Non è forse proprio questa la prima e fondamentale verità della buona novella? Non è forse proprio questo che è atteso dall’uomo di tutti i tempi? La fondamentale e assoluta affermazione. Non ne ha forse bisogno anche – e forse in modo particolare – l’uomo dei nostri tempi? Non è questo che, in mezzo a tutte le conquiste del progresso della civiltà materiale, gli manca di più? Egli è tentato sin dall’inizio di voler diventare come Dio (cf. Gen 3, 5) . . . senza Dio! Senza il mistero dell’incarnazione. Senza la notte di Betlemme.
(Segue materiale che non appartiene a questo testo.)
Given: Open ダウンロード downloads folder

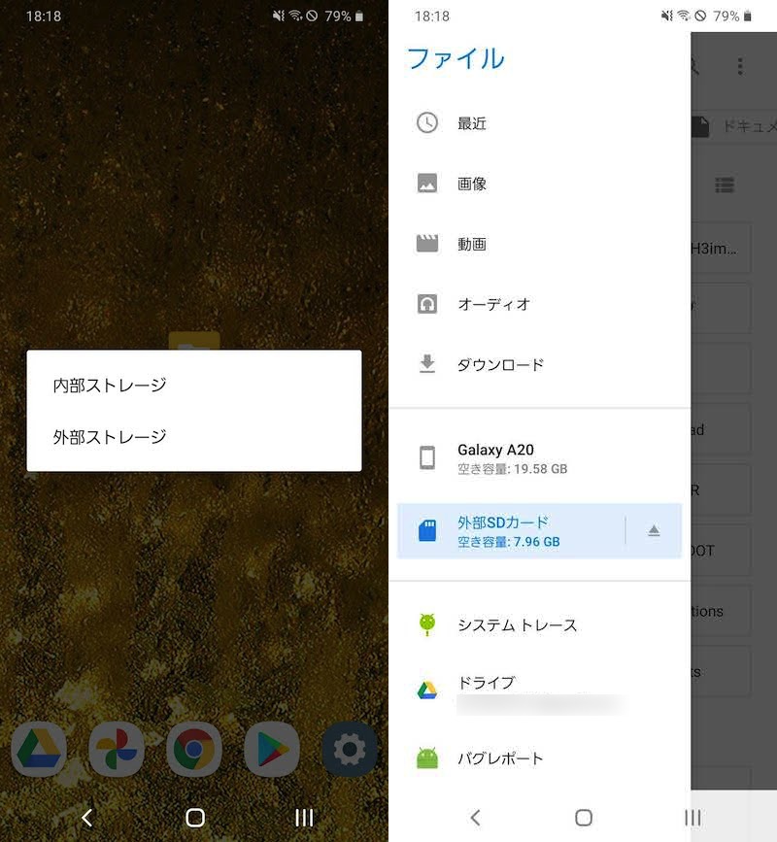Looking at the screenshot, I should [500, 365].
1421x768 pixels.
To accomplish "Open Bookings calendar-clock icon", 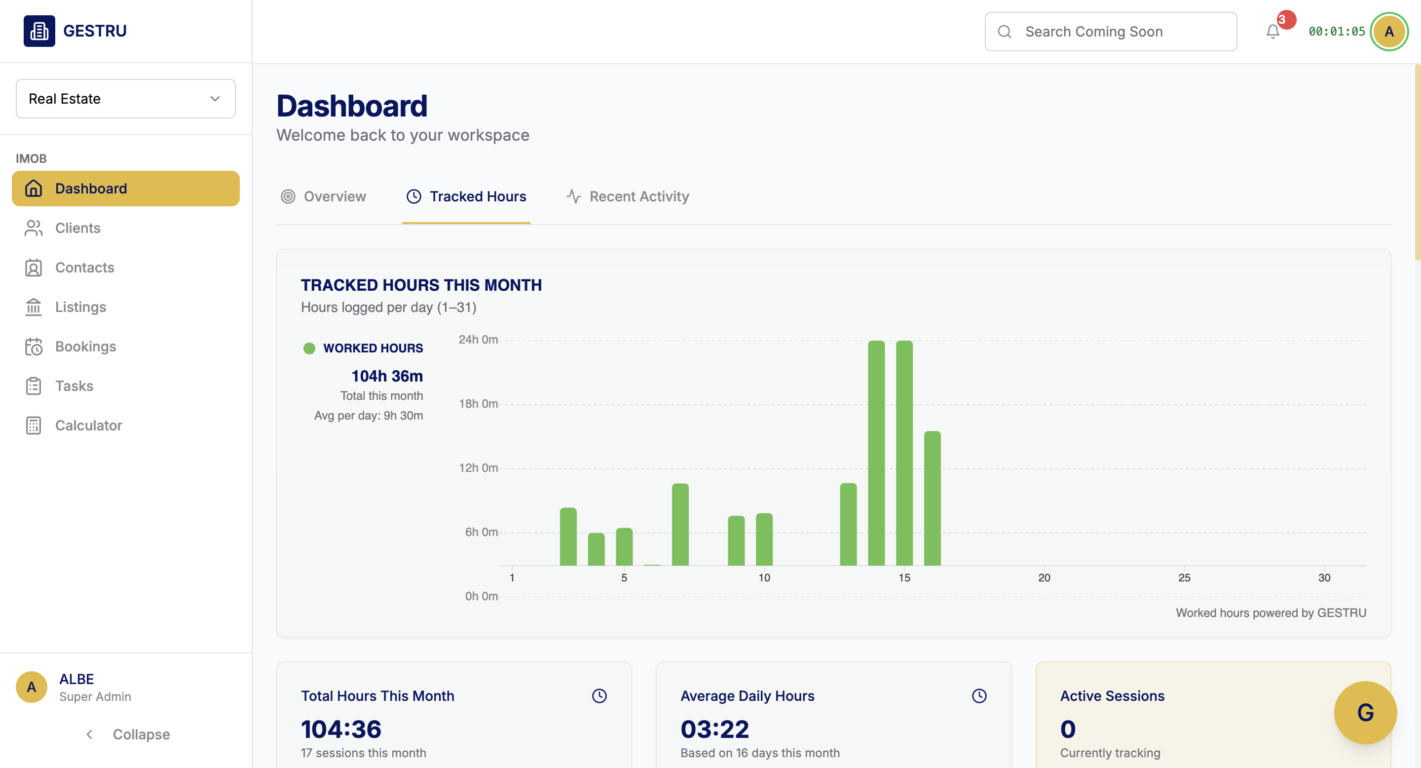I will 33,346.
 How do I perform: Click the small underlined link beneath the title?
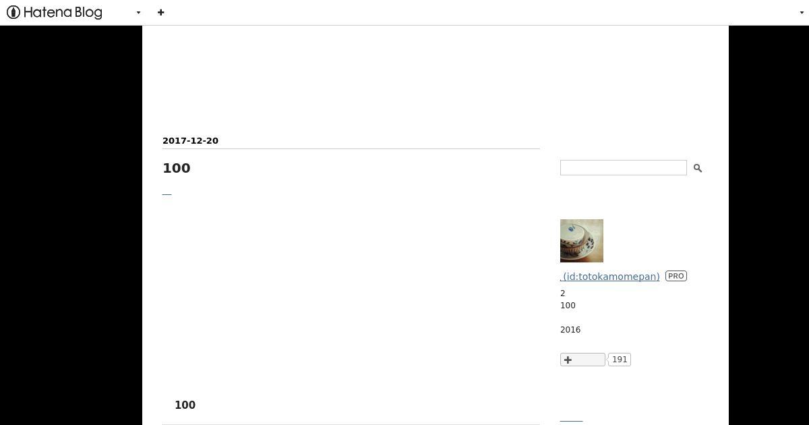[x=167, y=194]
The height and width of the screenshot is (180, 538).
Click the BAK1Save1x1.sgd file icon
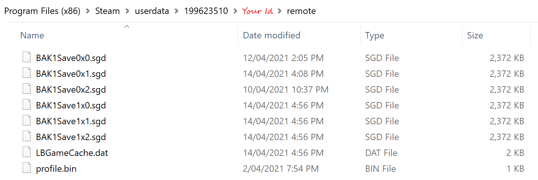click(x=26, y=121)
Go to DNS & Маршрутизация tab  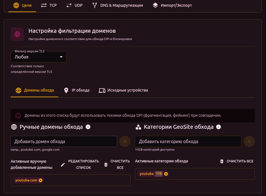pos(117,5)
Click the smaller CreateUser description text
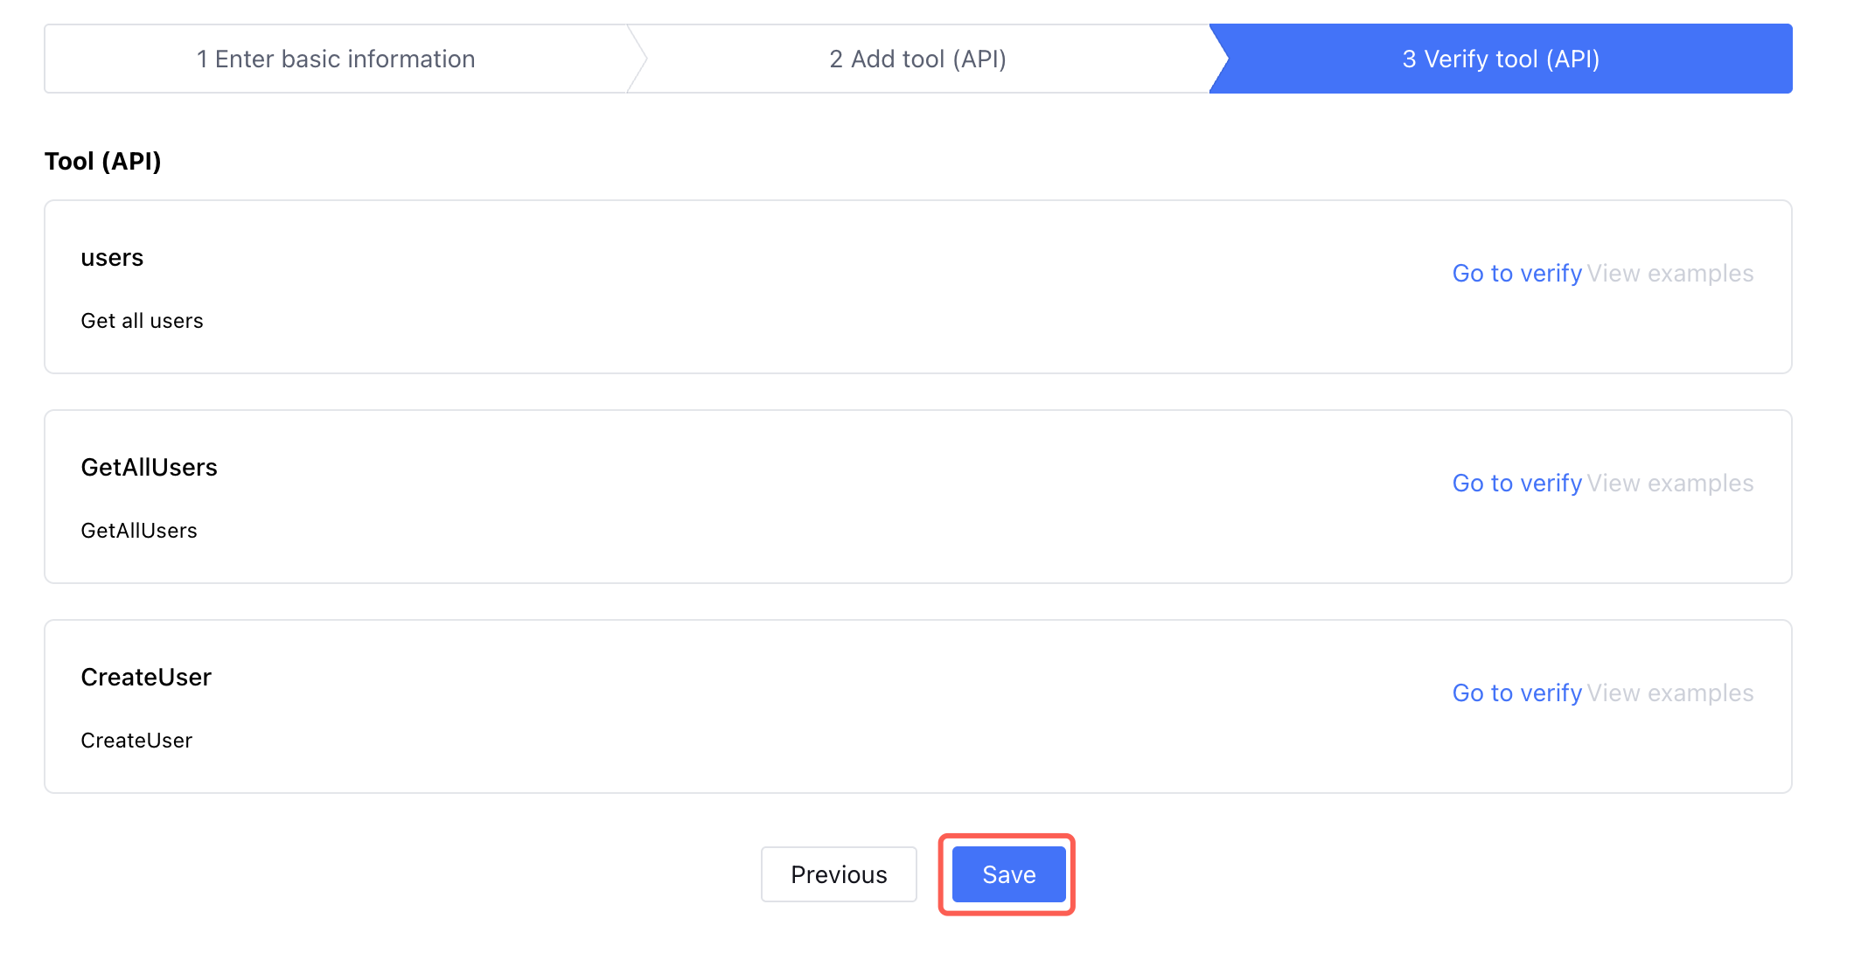 (136, 741)
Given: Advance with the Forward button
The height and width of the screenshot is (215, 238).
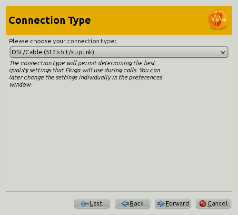Looking at the screenshot, I should (x=173, y=204).
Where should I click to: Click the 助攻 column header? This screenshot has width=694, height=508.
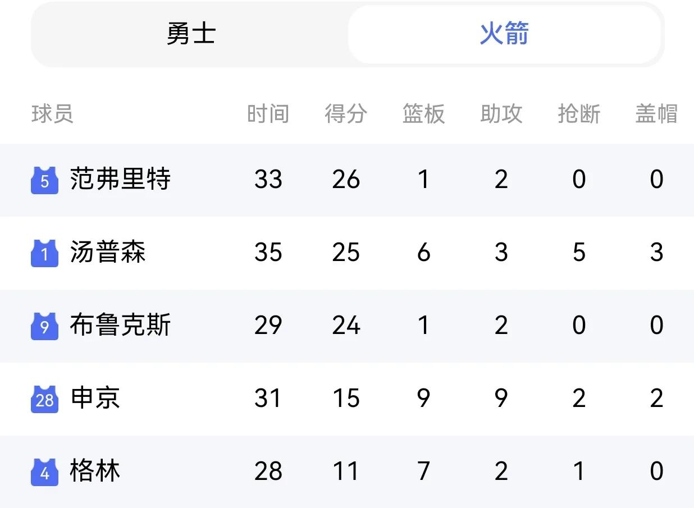pyautogui.click(x=501, y=114)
5. Tuttavia questa notte inconcepibile perdura e si ripete. “Vi annunzio una grande gioia”. La gioia che deriva da un dono puro, da un dono insuperabile. Non è possibile pensare a un dono più grande. Non è possibile offrire all’uomo un dono più grande. Occorre soltanto che egli apra gli occhi in questa notte, così come hanno fatto i pastori di Betlemme, e poi i magi dell’Oriente, e in seguito, nel corso dei secoli e delle generazioni, tanti e tanti altri.
Una gioia grande. Quest’è la gioia di tutto il creato, poiché in questa notte viene alla luce colui che è “generato prima di ogni creatura” (cf. Col 1, 15). Tutto il creato trova in lui, nel Verbo di Dio, la sua eterna origine, il suo posto: “tutto è stato fatto per mezzo di lui, e senza di lui niente è stato fatto di tutto ciò che esiste” (Gv 1, 3).
Oh, notte di Betlemme! Ci sia consentito di parlare con la voce di tutte le creature! Ci sia consentito di parlare con le lingue di tutti i popoli e di tutti gli uomini! Notte di Betlemme, ti salutiamo. Christus natus est nobis! Venite, adoremus!